● **COMPLETE THE FOLLOWING**
(A) In the article about the band Controller.Controller, what is the title of the band's 2004 EP?
(B) Resume the article about the band Controller.Controller from the point at which it stops.
----- READING PASSAGE
That’s it. No pre-show blood-sucking rituals; no pacts with Lucifer—just a piece of trash and an artistic theft that led to inspiration. Away from the seductive red light that typically floods the stages they perform on, Controller.Controller seem no different from any of the hipsters inhabiting any of the post-punk bands dominating the music press. “As much as we all love horror and vampires and that sort of macabre stuff… we’re actually a much happier band than maybe that would paint us.”


It’s true. A visit to the band’s bio page reveals smiles and sun, repellent to most Goths. When I ring the band, Basnayake seems too eager to appease, stumbling out of a van in Los Angeles to get better reception from a ridiculously clunky Nokia cellphone. SXSW is a couple days away. The band performed at The Echo, the night before, on Sunset Blvd. After this interview, they’re going for breakfast, probably at Brite Spot, before heading to Austin.


The phone’s reception is terrible. It cackles, drops out for a few seconds, and prompts Basnayake to seek sanctuary in a hotel room she thinks they slept in the night before. She’d call me from her phone, but says they’re poor and can’t afford it. As a gig, rock ‘n’ roll doesn’t seem to pay very well.


“This is not a career,” she insists. “I mean it’s… how do I put this, we don’t earn a living doing this.”


When not touring, she temps. Someone else paints. One of them no doubt serves drinks. The commonality is this: those occupations are temporary and can be abandoned by modern-day beatniks who, like Kerouac or Kesey, are often on the road or on the bus. If they sound like the children of Douglas Coupland’s Generation X, they are. A strong desire to divorce the past saturates a music chained to it. By design, the music throbs with a tug-and-pull tension highlighted by the two sides to that life, the depth of despair wrought from conformity and the freedom to transcend it all through dance.


Hazy, half-muttered lyrics dominate the murky, ambiguous world of X-Amounts, the band’s first album proper since their 2004 EP History. It’s a place, Basnayake says, where everything means anything you want it to but most of the songs are about love. Wondering which ones, well, Basnayake is reluctant to tell, preferring instead that you find your own meaning.


“I don’t want someone to feel like just because they haven’t had the same experiences I have they can’t relate to the songs,” Basnayake says. “I like people just coming up with their own interpretations, that just fascinates me.
----------
----- ENTRIES PROVIDED
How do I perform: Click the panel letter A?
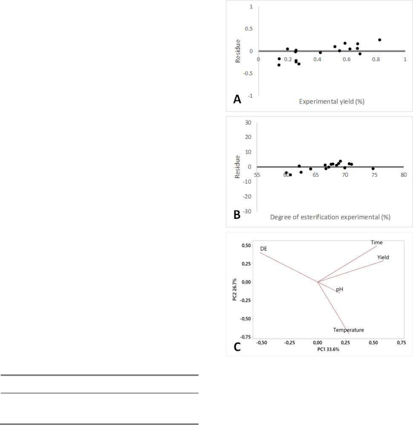tap(237, 99)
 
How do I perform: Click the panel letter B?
tap(237, 215)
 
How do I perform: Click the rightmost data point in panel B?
tap(373, 169)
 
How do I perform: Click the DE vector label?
tap(264, 249)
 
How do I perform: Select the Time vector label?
tap(377, 243)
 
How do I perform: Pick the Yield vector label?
tap(383, 257)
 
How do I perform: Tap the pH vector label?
tap(340, 290)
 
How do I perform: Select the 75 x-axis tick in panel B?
tap(374, 175)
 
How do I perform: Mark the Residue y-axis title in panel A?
tap(238, 51)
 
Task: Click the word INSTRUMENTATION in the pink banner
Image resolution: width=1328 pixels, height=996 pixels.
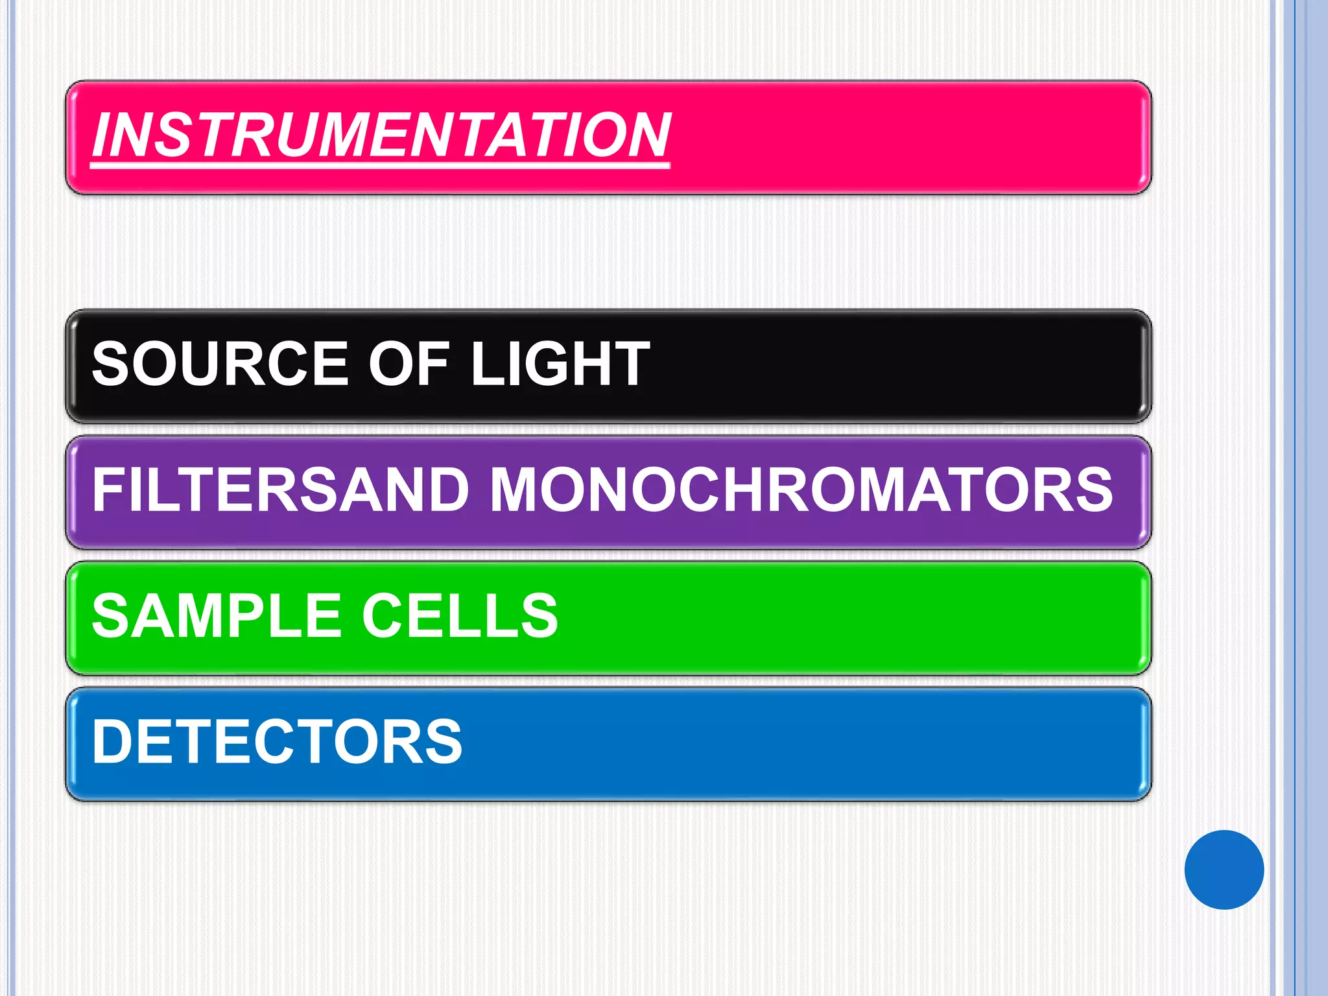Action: coord(381,135)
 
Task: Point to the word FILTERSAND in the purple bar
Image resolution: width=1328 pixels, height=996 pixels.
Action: coord(280,490)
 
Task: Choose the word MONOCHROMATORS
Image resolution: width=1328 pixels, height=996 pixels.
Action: coord(801,490)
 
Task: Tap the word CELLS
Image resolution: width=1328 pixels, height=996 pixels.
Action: coord(459,615)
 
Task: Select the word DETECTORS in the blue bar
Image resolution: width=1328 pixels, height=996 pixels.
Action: coord(278,741)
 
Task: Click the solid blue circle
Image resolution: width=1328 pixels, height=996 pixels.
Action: coord(1224,870)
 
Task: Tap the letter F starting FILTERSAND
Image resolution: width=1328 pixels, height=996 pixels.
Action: coord(108,490)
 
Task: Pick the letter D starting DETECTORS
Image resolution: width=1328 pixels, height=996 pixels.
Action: coord(112,741)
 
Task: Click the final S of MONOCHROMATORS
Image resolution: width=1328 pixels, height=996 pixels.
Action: coord(1093,490)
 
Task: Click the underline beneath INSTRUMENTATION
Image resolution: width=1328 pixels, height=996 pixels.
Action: coord(380,166)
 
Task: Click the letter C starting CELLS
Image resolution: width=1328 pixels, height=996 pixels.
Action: coord(384,615)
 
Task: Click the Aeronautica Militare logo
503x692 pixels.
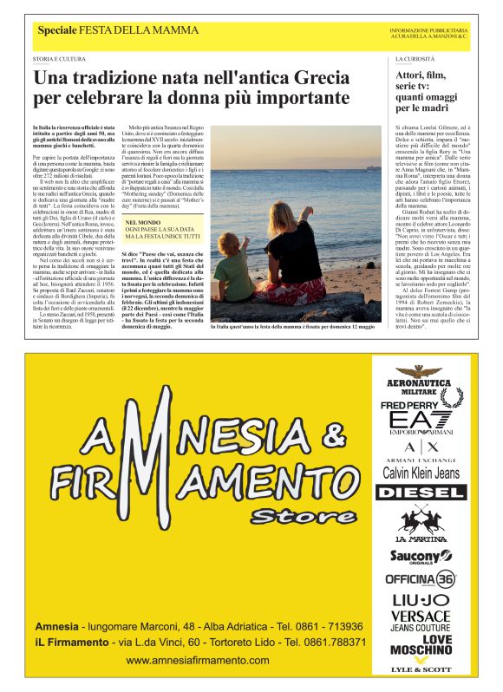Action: (420, 378)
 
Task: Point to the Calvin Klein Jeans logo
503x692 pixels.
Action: (421, 473)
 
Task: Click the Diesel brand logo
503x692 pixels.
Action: (420, 493)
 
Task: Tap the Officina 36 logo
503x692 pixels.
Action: (420, 578)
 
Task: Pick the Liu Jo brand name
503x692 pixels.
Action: (420, 600)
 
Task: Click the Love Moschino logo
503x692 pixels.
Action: (420, 645)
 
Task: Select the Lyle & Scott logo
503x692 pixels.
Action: (421, 669)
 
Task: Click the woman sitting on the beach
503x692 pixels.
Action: (291, 260)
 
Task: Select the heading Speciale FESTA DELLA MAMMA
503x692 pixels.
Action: (118, 30)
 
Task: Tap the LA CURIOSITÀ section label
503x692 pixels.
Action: (414, 58)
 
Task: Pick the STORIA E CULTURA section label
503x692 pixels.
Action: (59, 58)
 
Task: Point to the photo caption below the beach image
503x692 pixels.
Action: (296, 328)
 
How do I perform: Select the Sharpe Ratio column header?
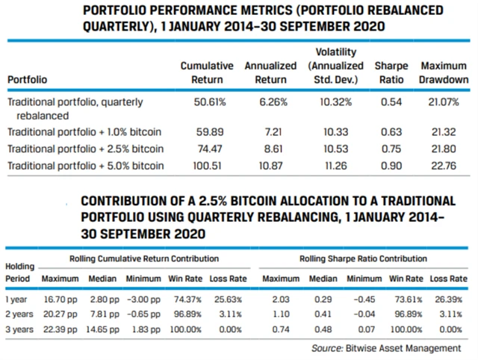tap(391, 72)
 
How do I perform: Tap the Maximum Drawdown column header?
tap(444, 72)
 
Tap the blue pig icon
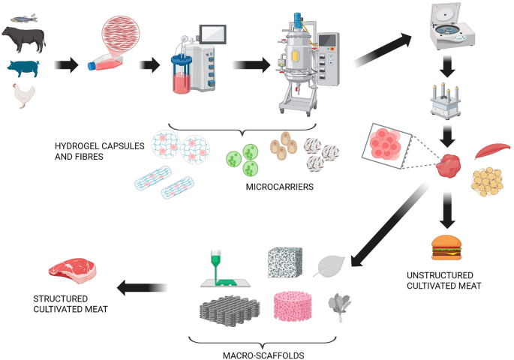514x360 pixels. [24, 68]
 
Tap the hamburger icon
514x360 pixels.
----------
● **RESULTS IN ORDER**
(A) History

(B)
“Mystery is always really appealing and really intriguing. It really adds this layer to any situation that is very attractive. You don’t want to put on a false sense of mystery. It’s nice to be up front and straightforward. But its not so much as I’m thinking about mystery as a lie as much as I like the idea of X being so fluid. It could stand for so much.


To the rock criticism corps, X-Amounts is just that, a placeholder. Pitchfork rated it 7.1. Stylus handed over a B. Prefix Magazine gave it three and half diamond type things (out of four). Here at PopMatters, Canuck Adrien Begrand, who reviewed their EP, offered up a five.


History clocked in at less than 25 minutes; hence, no time to get comfortable. X-Amounts, at almost 40 minutes, keeps the disco beats that propped up History, but often the whole thing tramples into monotony. In the end, the songs fail to lodge themselves in your mind the way “Disco Blackout” or “History” did.


“Clearly we’ve offended two different camps,” Basnayake says, referring to American critics who demand the band they were two years ago, when History was recorded, and the Canadian cynics who want History rewritten to reflect those two years of growth.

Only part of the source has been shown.